**Brief:** Below are entries; output exactly the lines from the one with "Screen dimensions: 614x345" to the one with "Click the Movement knob", both included, and nothing else.

**Pixel coordinate grounding data:**
Segment Open

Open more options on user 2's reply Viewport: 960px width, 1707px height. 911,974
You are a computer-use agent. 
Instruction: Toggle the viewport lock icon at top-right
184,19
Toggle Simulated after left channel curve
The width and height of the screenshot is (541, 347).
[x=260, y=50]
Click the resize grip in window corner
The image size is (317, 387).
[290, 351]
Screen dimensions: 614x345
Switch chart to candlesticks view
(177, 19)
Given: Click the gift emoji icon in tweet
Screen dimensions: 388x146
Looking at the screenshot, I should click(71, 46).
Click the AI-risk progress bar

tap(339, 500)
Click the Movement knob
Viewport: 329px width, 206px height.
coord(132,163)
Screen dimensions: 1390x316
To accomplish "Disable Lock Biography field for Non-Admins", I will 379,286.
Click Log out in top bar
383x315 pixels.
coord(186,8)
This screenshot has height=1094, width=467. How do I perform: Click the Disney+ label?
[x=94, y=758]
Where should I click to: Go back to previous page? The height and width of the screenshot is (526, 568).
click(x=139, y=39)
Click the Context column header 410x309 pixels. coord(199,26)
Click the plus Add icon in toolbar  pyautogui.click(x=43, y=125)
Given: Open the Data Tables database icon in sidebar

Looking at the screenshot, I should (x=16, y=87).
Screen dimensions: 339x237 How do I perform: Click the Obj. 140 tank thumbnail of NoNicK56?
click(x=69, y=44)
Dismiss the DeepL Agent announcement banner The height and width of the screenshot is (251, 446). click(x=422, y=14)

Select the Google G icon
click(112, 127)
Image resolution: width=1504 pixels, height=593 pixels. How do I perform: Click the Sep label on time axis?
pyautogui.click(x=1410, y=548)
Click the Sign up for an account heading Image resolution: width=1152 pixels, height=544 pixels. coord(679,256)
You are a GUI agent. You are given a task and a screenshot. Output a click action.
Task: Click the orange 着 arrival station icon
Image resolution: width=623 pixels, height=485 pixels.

Segment Closed

**Task solution:**
Screen dimensions: 614x345
Switch chart to candlesticks view
(177, 19)
Given: Click the gift emoji icon in tweet
Screen dimensions: 388x146
Looking at the screenshot, I should click(71, 46).
Click the AI-risk progress bar

tap(339, 500)
Click the Movement knob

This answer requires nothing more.